Nach Kritik
Forsa kontert: Merz soll Umfragen ernst nehmen
Das kommt nicht wirklich überraschend, dass der Kanzler und sein Team das RTL/ntv-Trendbarometer vom 15. September nicht ganz so ernst nehmen wollen: Von den 2502 von Forsa befragten Personen war nur noch jeder Zehnte mit der Arbeit von Merz zufrieden, das waren drei Punkte weniger als in der Vorwoche.

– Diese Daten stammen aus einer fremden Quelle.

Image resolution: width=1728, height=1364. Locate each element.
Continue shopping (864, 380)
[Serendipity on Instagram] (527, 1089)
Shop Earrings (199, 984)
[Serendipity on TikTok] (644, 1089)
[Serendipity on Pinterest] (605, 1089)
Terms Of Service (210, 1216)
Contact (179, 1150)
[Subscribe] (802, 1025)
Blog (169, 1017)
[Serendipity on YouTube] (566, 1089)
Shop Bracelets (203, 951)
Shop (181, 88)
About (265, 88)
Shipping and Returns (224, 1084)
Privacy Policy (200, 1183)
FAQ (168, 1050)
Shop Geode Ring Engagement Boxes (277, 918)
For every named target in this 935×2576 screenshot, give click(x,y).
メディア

Selbst unter Anhängern von CDU und CSU überwiegt die Kritik: 57 Prozent sind unzufrieden, 42 Prozent zufrieden.
Die Union fällt in derselben Erhebung auf 20 Prozent – auf den schlechtesten Wert seit Oktober 2021. Die AfD liegt bei 27 Prozent, die Grünen bei 18, SPD und Linke bei je 12 Prozent. Forsa selbst betont: Scholz kam an seinem Tiefpunkt im Juli 2024 immerhin noch auf 23 Prozent Zufriedenheit.
"Neues Niveau der Realitätsverweigerung"
In der Regierungspressekonferenz am Mittwoch wollte ein Journalist wissen, wie verhindert werden könne, dass Merz bald einstellig dastehe. Kornelius antwortete, Umfragen seien "Momentaufnahmen", die den Kanzler auf seinem Reformkurs "nicht irritieren". Institute, die in so hoher Frequenz Zahlen vorlegten, hätten gar nicht die Finanzmittel für seriöse Erhebungen. Die demoskopischen Grundlagen vieler Umfragen – "nicht aller" – vertrügen eine nähere Betrachtung. Aus der Schlagzahl ließen sich keine validen Ableitungen ziehen.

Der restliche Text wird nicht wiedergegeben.